As research by Professor Sir Michael Marmot has shown so clearly, cold conditions in this country’s homes lead to respiratory and circulatory diseases and premature winter deaths, contrasting with the outcomes from the far better-insulated homes in Scandinavia, where mortality rates do not vary with the seasons. Trips and falls in the home account for a high proportion of hospital admissions by older people. It is the unsuitability of the home that prevents so many older people being discharged from hospital, or causes them to be readmitted after they have left. You may want to go home, and the hospital certainly wants the bed you occupy, but if your accommodation is totally unsuitable, you must stay in hospital and the NHS is left with an escalating bill for a service you do not want.

Conversely, decent, well-designed housing enhances our enjoyment of life and our ability to live independently and well for longer. If our homes are well insulated, warm and efficient, as well as being well ventilated; if they are light and bright, with sufficient space; if they are lifetime homes—fully accessible, even when we may need a wheelchair—we are unlikely to require hugely costly residential care, and our later years can continue to be fulfilling. I welcome the spending review measures to raise funds for social care, but the biggest savings can come from preventing the need for residential and other care.

Housing designed specifically for older people can also combat that scourge of later life referred to by the noble Baroness, Lady Redfern—loneliness from isolation and a lack of social contacts. Retirement villages, age-exclusive apartments, extra care and assisted living—today’s version by housing associations of the sheltered housing of yesteryear—are all housing solutions that can provide companionable, engaging communities for people with similar ages and interests.

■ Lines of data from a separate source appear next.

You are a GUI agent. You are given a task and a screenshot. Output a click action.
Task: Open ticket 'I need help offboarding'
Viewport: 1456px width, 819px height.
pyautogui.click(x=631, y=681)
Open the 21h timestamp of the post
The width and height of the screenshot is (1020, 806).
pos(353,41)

In my five minutes I cannot spell out the range of steps that could be taken by central government in joining up housing with health and care, supporting the creation of new accommodation and funding grants for disabled facilities and home improvement; or by local government in planning policies on integrating housing, care and health, with joint assessment and commissioning, not just in new combined authorities with devolved powers but through health and well-being boards everywhere; or even by each of us past retirement age who should not just wait for a crisis before considering downsizing to sustain our own independence, free up our family homes for the next generation and save the resources of the NHS, social care budgets and our own funds. I must satisfy myself with simply making the plea that all those interested in the health of the nation should never forget the immense significance of housing.